Here's a link to the VSA site.
http://www.brookshiresoftware.com/vsa_overview.htm


----------



## halloweenguy (Jun 20, 2005)

Great Job...Very Creative


----------



## Evil Bob (Sep 10, 2004)

Thank you. I'll post more as it progresses.


----------



## Freak 'N' Stein (Feb 14, 2007)

Do you plan, if not already, to release a purchasable copy of your program??


----------



## Evil Bob (Sep 10, 2004)

I wasn't planning on it, but if there's enough interest I'll beat it into being more user friendly. I'll make it availible for anyone who wants it.


----------



## halloweenguy (Jun 20, 2005)

If you come up with a 3 axis version count me in...


----------



## Evil Bob (Sep 10, 2004)

I could add a third axis, but since I don't have a 3-axis skull, I can't test it. Do you want to be a beta tester?


----------



## Guest (Jun 17, 2007)

I would like to give your software a try. Can I get a copy?


----------



## Evil Bob (Sep 10, 2004)

Give me a week to get rid of some stuff you don't need and to add some user friendliness to it.


----------



## halloweenguy (Jun 20, 2005)

Sure Evilbob...I can test it on my Skulltronix


----------



## Guest (Jun 17, 2007)

Excellent!!! looking forward to useing it. I manually laid down the sync to the whole Monster Mash alnong with 2 tracks for the girls singing the doo ***....very tedious and took forever. Your capture progam could have saved me hours.


----------



## Evil Bob (Sep 10, 2004)

halloweenguy said:


> Sure Evilbob...I can test it on my Skulltronix


Great. If you can send me the specs on what it expects to see for that third axis I'll add it. I'll use the twist axis of the joystick for the control.


----------



## BATFLY (Oct 2, 2004)

if it can do multiple axis capturing in real time at the same time i'd be even more interested. as in, make it look at people and what not, real timey like. my skull is only 2 axis.


----------



## HalloweenBob (Dec 5, 2006)

Yes, I am very interested in the joystick setup being discussed.
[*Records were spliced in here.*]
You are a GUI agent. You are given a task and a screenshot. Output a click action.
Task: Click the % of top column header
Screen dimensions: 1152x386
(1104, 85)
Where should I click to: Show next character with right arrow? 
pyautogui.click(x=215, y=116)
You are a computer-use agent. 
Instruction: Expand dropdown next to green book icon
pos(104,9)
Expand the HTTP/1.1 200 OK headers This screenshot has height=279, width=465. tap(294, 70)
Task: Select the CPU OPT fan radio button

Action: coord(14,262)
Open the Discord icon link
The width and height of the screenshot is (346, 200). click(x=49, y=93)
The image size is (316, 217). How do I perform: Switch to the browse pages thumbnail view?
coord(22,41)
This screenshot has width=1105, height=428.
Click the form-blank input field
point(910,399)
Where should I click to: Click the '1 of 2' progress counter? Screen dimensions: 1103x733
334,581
Please tell where we can get one and whatever else we need to set it all up.


----------



## dadgonemad (Oct 4, 2005)

Just curious, has anyone thought of trying the Servo Recorder/Playback Controller from Servo City to animate one of these skulls? 
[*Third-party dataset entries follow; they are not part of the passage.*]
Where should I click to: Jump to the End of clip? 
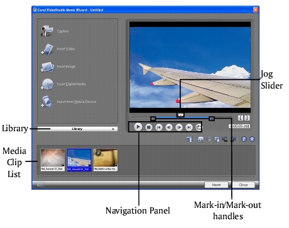point(189,128)
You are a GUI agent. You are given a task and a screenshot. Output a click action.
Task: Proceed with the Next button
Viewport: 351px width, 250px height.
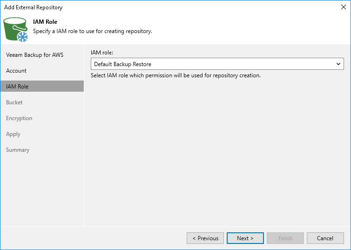click(245, 238)
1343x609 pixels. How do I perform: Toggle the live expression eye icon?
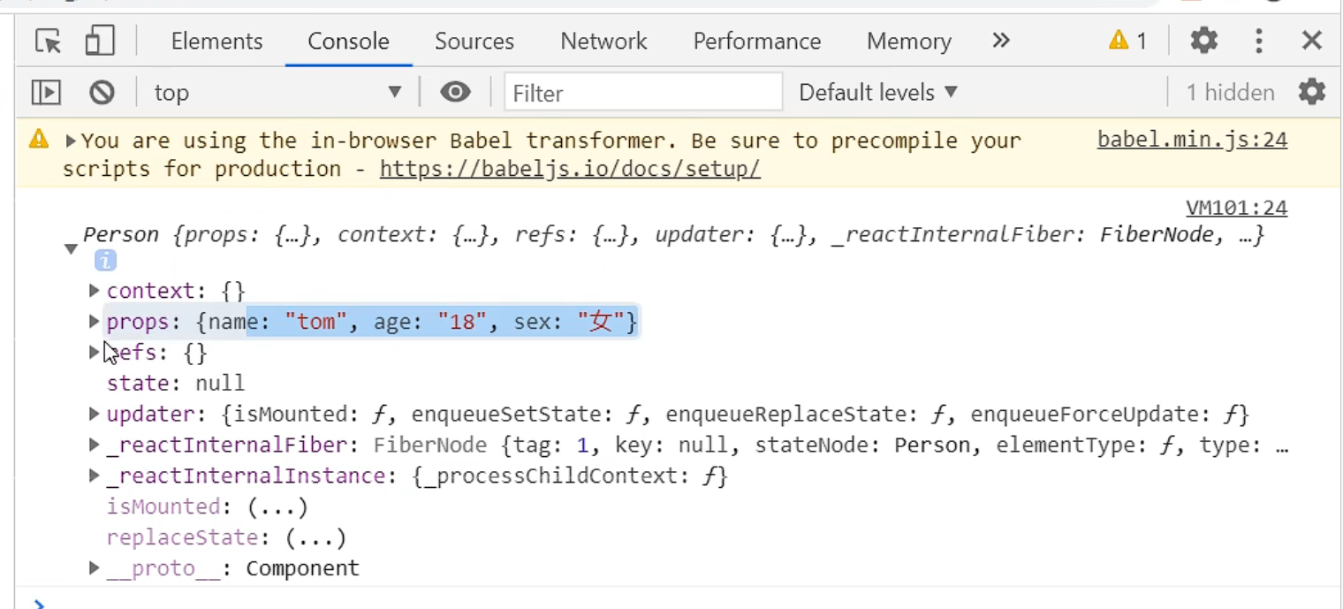click(455, 92)
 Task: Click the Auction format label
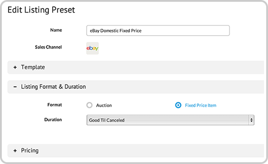104,105
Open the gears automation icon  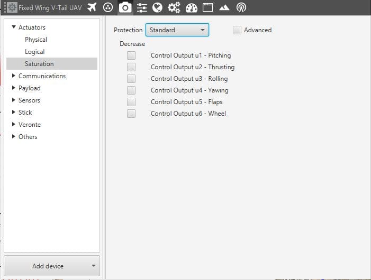174,7
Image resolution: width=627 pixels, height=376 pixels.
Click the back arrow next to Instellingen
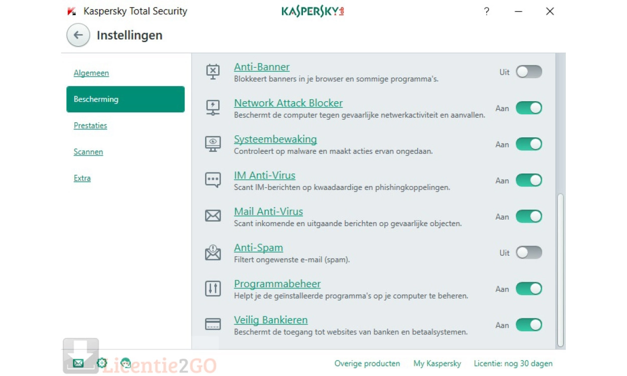coord(78,36)
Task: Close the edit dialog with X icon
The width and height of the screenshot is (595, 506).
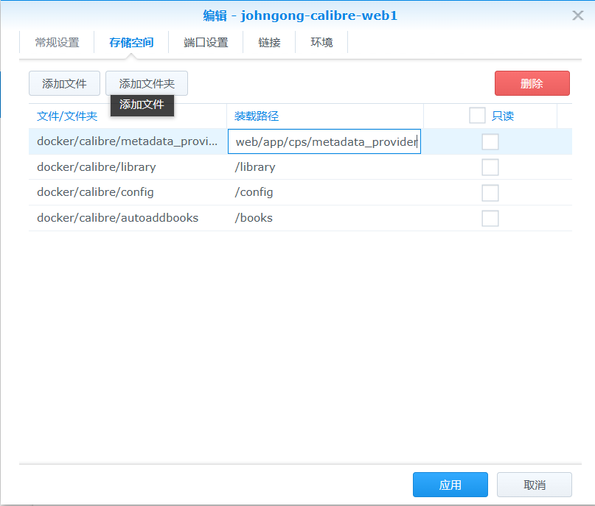Action: [578, 15]
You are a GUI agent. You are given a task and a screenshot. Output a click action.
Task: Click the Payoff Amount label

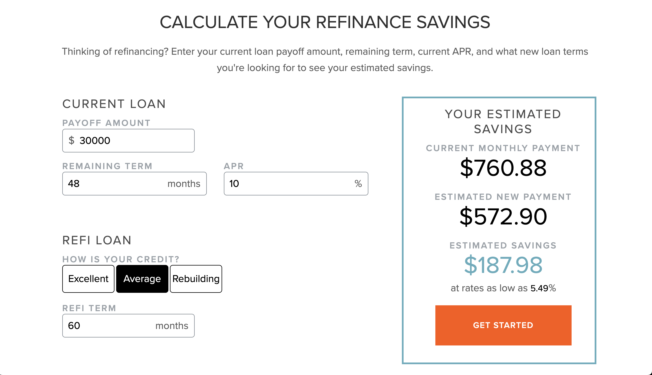point(106,123)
For $110 it looks like you can program the movements of up to four servos in *realtime* by twisting knobs on the controller, save the routine in non-volitile memory, and set it to play once or loop. All without a PC or new software to learn. Only thing I'd like to see is a remote triggering hookup, but I'm sure one of our electronics experts on the forum could figure that one out easily.

Am I crazy, or does this look like the perfect solution for those not wanting to tackle VSA and control board hardware? You ccould still use a scary-terry board for the audio.

-dgm


----------



## HalloweenBob (Dec 5, 2006)

It is...in my opinion, not a relacement for VSA. I isa different tool.

It will remember the movements and play them back, but it won't sync it all to an audio file, and good luck tweaking them afterwards.

Also using the scary Terry board for that purpose will give you poor results IF you are trying to sync the voice to a song or a track that also contains sound effects or music of any kind. The scary Terry board will react to all audio, not just the voice track you want. It gets worse if you are trying to run multiple skulls all in sync with each other.

Just my 2 cents worth.


----------



## dadgonemad (Oct 4, 2005)

I totally agree HalloweenBob, it is different, and not as flexible as VSA. However, it's not as complex either.

If you were to have one or two skulls (4 servos could do two 2-axis skulls), and just a voice track on your audio for the ST board, I think this might be a good alternative for those not looking to be tied to a PC or software tools.

I stumbled across the unit and thought it was pretty cool for the price.

-dgm


----------



## halloweenguy (Jun 20, 2005)

The joystick I used for VSA in capture mode was usb flight stick that I picked up from Walmart $20...It would only control 1 servo or axis at a time...I think this would work with Evilbob's software??? Then import into VSA...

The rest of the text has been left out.